▸ **To do**:
Only the lines from the line with "You are a computer-use" through the end of the records belong in your reply, copied exactly, with every picture left out.

▸ **Exercise data**:
+++++
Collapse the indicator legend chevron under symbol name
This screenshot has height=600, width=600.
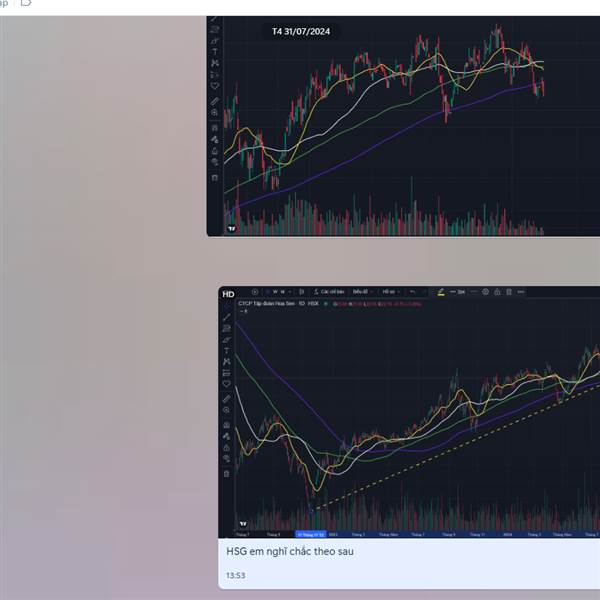pos(243,311)
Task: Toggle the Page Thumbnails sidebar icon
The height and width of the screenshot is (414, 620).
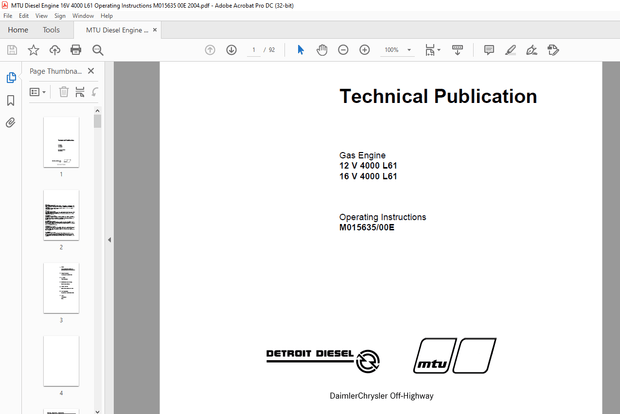Action: click(x=11, y=77)
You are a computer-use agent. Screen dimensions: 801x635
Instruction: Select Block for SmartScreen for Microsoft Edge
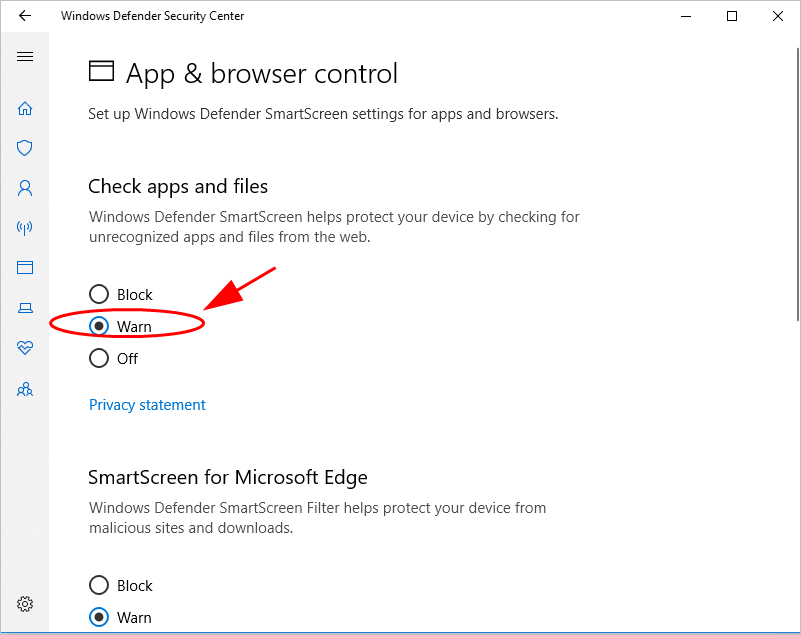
+++++
▸ **Solution to this exercise**:
You are a computer-use agent. Screen dimensions: 801x635
Instruction: Select Block for SmartScreen for Microsoft Edge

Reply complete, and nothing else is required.